みえない糸に導かれて 3/十条五十鈴

 朝から心地よい風が吹き、夏の暑さが残る中にも、少しづつ色づく紅葉が秋の訪れを感じさせる日曜日。

 倫道、デルグレーネ、五十鈴、そして久重の4人は、自宅近くにある観光地としても有名な鶴ヶ谷八幡宮へと出かけた。


「すごく…… 綺麗……」

 

 快晴の天気の下、人も多く賑わう参道。

 キラキラと金色の瞳を輝かせ、デルグレーネが感嘆の声を上げる。

 眼前に広がる光景。年代を感じさせつつ、荘厳にそびえ立つ大神社とその周囲を取り囲む緑豊かな森。

 かつての都であった栄華を思わせる古都の風情が漂っていた。

 大路は観光客で賑わい、その多くは土産物屋で楽しげに商品を覗き、甘味処で休憩のお茶を啜っている。
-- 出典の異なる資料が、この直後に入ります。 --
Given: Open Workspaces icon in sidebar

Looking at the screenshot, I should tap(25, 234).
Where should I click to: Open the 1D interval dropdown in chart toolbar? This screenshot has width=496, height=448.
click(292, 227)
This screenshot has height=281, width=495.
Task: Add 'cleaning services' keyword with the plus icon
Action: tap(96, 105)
 喧騒を抜け境内に入ると、神聖な空気が彼らの言葉をしばし失わせた。

 木々の間から差し込む日差し、静かに流れる風、そして周囲を包む自然の音。


「そう言ってもらえると嬉しいです」


 シャリシャリと玉砂利が心地良い音を奏でる参道を歩きながら、倫道がどこか誇らしげに胸を張ると、久重も御社殿ごしゃでんを見上げながら頷く。
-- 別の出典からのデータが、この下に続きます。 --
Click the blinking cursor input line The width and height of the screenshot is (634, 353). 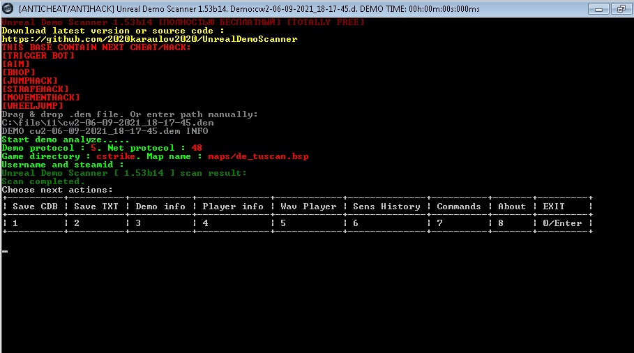coord(5,251)
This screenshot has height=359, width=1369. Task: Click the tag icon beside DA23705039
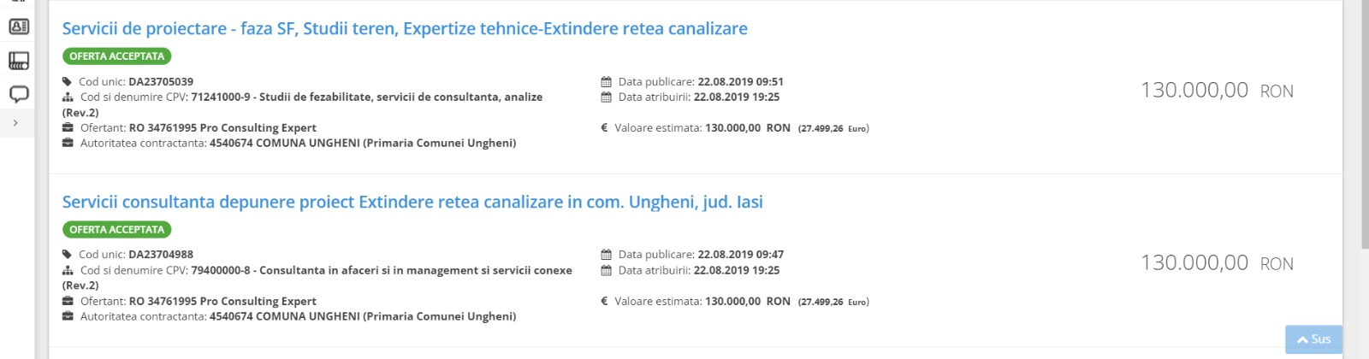[67, 82]
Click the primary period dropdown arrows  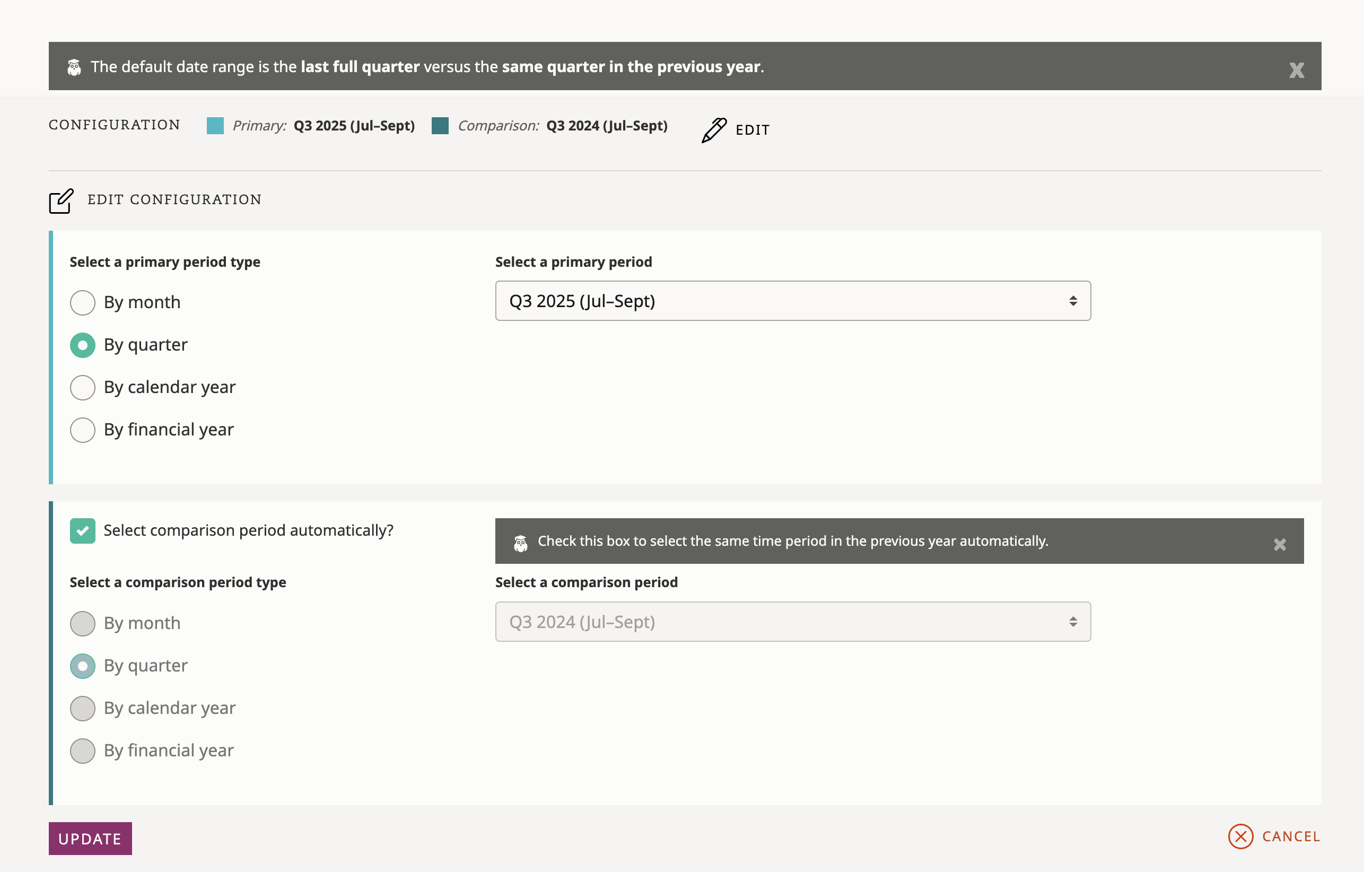pyautogui.click(x=1073, y=301)
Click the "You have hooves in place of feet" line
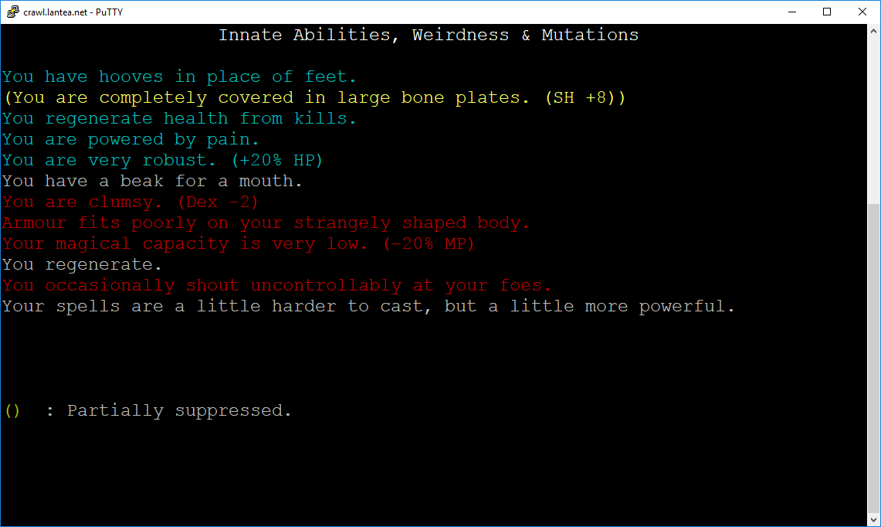 (179, 77)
「小さい時から見てるけど、相変わらずでっけえな。ね、レーネさん、言った通りすごいでしょ」

「うん、すごく大きな建物。それに木彫りの彫刻も綺麗で……」


 社殿の前で言葉を途中で止めると、見上げる視線はどこか懐かしそうに遠くを見ていた。


「レーネさん……?」

「えっ⁈ あ、ごめん。ちょっと昔を思い出して」

「昔の事ですか?」

「うん…… 私の故郷。父は村の大工だったの。よく仕事の手伝いに行ったなって思い出しちゃって。この立派な建物とは全然違うんだけど、なぜだか…… ね」

「へぇ〜、レーネさんも手伝ったんですか?」

「うん、こう見えても結構得意。あの高い所での作業も問題ない」

「マジっすか⁈ 結構高いっすよ」


 驚く久重と同じく感嘆の息を漏らし、倫道も彼女の指差すところを見上げる。

 デルグレーネは、倫道の楽しげな横顔をチラリと覗き(ヴィートも一緒に手伝っていたんだけどね)と心の中で呟いた。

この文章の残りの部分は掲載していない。